ON-TARGETplus 2.0 maintains high performance of target gene knockdown set by ON-TARGETplus

U2OS or HCT-116 cells were transfected with 25 nM ON-TARGETplus or ON-TARGETplus 2.0 siRNAs targeting the AHCY (left) or PRDX1 (right) genes, or a non-targeting control (NTC) siRNA with 0.2 µL/well DharmaFECT 4 (U2OS) or DharmaFECT 2 (HCT-116). After 48 hours, total RNA was isolated and relative gene expression was measured using RT-qPCR. The relative expression of each gene was calculated with the ∆∆Cq method using ACTB as the housekeeping gene and normalized to an NTC. Robust target gene knockdown was observed with both ON-TARGETplus and ON-TARGETplus 2.0 siRNAs. n = 2 biologically independent samples per group.

ON-TARGETplus 2.0 mitigates newly discovered off-target effects arising from transcriptome expansion

U2OS or HEK293T cells were transfected with 25 nM ON-TARGETplus or ON-TARGETplus 2.0 siRNAs targeting the YY1AP1 gene, or a non-targeting control (NTC) siRNA with 0.2 µL/well DharmaFECT 1 (HEK293T) or DharmaFECT 4 (U2OS). After 48 hours, total RNA was isolated and prepped for RNAseq or RT-qPCR. A. Data plotted as a histogram showing the distribution of global transcriptional expression in U2OS cells, represented as transcripts per million (TPM). Strong downregulation of YY1AP1 mRNA expression was observed in all four siRNA treatment groups, denoted on the x-axis and represented as log₂ transformed TPM fold change while global gene expression was largely unchanged relative to the corresponding NTC siRNA. Notably, ON-TARGETplus siRNAs also depleted expression of the off-target gene GON4L whereas ON-TARGETplus 2.0 siRNAs maintained high specificity and did not affect GON4L expression. n = 2 biologically independent samples per group. B. Relative gene expression was measured using RT-qPCR. The relative expression of each gene was calculated with the ∆∆Cq method using ACTB as the housekeeping gene and normalized to an NTC. Robust target gene knockdown was observed with both ON-TARGETplus and ON-TARGETplus 2.0 siRNAs, however the ON-TARGETplus siRNA was found to also reduce expression of an off-target gene, GON4L. The ON-TARGETplus 2.0 siRNAs maintained high specificity and did not affect GON4L expression. n = 2 biologically independent samples per group.

ON-TARGETplus modifications reduce the overall number of off-targets and pooling reduces them even further

Panels (A) and (B) are representative examples of off-target signatures with and without application of ON-TARGETplus modifications to (A) a single siRNA and (B) a SMARTpool reagent. Green bars indicate genes with 2-fold or more reduction of expression when treated with the indicated siRNA reagent.The ON-TARGETplus modifications reduced the off-targets when compared to unmodified siRNA. Pooling of siRNA and the ON-TARGETplus modification pattern independently, and in combination, provide significant reduction in off-target gene silencing. Panel (C) represents quantitation of off-targets (down-regulated by 2-fold or more) induced by the indicated siRNA reagents targeting 10 different genes (4 siRNAs per gene or a single SMARTpool reagent). Off-targets were quantified using microarray analysis (Agilent) then compiled. Each shaded box represents the middle 50% of the data set. Horizontal line in box: Median value of the data set. Vertical bars: minimum and maximum data values.
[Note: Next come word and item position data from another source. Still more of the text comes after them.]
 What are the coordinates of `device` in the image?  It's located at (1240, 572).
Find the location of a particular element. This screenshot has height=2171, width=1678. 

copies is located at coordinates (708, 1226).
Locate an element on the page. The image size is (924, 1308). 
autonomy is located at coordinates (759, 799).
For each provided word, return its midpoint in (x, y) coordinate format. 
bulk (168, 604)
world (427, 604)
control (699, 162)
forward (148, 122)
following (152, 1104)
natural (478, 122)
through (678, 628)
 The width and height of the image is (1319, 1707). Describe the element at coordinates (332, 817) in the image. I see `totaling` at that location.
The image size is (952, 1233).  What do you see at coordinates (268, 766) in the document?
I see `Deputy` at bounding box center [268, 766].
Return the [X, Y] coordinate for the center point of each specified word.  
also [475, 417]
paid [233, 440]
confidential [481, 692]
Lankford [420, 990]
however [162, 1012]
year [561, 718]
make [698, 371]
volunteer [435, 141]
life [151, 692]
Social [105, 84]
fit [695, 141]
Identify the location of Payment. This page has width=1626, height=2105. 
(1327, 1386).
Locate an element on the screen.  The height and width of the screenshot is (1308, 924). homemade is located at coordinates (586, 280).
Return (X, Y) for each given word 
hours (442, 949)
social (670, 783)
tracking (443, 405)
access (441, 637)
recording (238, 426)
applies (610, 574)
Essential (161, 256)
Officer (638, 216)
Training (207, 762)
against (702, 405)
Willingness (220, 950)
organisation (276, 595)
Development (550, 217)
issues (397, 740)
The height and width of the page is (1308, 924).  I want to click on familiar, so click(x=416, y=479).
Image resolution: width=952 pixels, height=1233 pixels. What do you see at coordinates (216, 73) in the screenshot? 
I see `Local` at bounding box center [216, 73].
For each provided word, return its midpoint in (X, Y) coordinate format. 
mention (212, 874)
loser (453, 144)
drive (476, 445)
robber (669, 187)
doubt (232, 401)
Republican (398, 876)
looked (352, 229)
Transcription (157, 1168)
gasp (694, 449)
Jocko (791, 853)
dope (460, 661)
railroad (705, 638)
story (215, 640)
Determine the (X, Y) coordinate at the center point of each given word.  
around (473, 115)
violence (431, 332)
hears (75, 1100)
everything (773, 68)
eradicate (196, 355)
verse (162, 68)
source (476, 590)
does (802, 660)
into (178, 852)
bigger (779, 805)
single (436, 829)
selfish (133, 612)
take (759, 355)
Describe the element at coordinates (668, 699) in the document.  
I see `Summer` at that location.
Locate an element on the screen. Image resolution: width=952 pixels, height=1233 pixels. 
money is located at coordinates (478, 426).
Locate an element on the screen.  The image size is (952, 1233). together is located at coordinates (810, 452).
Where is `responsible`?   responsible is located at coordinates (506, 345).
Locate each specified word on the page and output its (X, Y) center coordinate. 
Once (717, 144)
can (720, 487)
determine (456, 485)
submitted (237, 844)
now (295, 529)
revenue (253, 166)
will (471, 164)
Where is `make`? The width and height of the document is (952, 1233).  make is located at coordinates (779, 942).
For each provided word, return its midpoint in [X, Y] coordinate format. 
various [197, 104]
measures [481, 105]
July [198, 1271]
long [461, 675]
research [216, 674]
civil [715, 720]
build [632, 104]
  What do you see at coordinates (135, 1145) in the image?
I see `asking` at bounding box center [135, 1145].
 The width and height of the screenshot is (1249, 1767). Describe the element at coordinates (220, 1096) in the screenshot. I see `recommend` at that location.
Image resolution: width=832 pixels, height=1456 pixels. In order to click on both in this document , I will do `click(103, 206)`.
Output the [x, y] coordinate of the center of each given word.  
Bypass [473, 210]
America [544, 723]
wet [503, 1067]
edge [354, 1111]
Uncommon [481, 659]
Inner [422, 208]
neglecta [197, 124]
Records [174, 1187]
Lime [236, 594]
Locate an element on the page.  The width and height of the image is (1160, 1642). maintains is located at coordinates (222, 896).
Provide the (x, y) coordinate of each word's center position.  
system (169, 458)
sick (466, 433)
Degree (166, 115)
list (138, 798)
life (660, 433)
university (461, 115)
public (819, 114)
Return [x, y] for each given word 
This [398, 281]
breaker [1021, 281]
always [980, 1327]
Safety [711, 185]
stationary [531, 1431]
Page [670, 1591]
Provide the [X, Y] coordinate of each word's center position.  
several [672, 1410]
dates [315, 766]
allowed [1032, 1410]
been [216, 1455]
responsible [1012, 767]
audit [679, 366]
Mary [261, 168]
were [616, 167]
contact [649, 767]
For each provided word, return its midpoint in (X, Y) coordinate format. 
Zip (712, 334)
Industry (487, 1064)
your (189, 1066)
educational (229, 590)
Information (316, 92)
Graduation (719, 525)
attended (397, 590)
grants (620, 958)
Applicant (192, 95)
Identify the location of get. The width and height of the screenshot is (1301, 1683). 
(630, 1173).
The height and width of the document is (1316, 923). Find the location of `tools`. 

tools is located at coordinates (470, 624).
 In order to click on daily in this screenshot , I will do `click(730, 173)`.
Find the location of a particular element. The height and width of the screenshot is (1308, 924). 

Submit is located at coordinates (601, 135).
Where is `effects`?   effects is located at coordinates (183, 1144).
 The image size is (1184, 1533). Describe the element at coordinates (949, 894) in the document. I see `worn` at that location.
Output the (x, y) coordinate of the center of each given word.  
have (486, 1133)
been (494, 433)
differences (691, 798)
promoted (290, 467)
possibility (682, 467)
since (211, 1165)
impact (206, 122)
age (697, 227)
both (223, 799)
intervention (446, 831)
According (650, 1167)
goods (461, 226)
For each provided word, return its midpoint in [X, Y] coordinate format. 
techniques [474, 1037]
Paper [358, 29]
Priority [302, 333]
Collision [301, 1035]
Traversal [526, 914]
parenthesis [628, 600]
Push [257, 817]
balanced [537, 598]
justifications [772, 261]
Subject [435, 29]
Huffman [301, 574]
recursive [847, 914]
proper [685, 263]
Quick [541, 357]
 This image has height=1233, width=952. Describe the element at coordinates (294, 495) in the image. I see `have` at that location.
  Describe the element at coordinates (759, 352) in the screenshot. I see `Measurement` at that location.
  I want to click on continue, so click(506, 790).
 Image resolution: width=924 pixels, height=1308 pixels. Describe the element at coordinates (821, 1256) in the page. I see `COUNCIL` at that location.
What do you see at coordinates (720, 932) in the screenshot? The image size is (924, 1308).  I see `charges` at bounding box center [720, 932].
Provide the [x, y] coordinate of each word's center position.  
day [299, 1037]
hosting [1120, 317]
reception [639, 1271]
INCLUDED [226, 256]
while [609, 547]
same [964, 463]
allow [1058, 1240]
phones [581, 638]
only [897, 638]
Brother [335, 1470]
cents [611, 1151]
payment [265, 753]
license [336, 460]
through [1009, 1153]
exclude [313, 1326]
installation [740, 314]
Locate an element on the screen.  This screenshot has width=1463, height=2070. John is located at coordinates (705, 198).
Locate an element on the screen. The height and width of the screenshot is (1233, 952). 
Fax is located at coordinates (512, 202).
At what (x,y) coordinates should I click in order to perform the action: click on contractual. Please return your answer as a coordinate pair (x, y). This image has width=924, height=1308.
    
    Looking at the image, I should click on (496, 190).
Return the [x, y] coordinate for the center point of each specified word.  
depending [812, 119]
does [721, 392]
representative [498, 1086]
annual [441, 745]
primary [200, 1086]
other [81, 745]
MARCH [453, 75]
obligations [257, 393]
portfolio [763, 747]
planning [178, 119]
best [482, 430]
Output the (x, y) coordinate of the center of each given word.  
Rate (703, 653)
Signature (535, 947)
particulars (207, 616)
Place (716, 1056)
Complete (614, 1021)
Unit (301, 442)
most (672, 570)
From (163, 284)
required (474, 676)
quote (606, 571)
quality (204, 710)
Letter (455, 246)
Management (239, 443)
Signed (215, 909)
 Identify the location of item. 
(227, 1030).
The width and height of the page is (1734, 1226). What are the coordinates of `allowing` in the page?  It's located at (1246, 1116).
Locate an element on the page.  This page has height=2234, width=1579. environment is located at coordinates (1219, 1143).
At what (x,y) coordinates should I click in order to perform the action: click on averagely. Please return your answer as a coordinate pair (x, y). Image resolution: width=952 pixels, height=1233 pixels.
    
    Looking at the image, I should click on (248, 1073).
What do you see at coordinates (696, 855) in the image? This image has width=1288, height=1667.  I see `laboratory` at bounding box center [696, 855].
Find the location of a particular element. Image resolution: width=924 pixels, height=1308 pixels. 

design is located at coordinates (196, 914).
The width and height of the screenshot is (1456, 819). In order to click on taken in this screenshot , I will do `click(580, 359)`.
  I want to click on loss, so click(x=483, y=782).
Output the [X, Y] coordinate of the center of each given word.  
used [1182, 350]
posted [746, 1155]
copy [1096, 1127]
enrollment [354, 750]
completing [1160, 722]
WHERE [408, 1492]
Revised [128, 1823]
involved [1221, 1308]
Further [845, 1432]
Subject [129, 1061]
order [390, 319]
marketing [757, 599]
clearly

Only the ON-TARGETplus modification pattern addresses both siRNA strands for premium specificity

The ON-TARGETplus dual-strand chemical modification begins with the sense (passenger) strand being blocked from RISC uptake to favor antisense (guide) strand loading and reduce passenger strand-induced off-targets. However, the majority of siRNA off-targets are driven by the seed region of the guide strand. ON-TARGETplus is modified within its seed region to destabilize miRNA-like activity and improve specificity to the desired target for potent knockdown.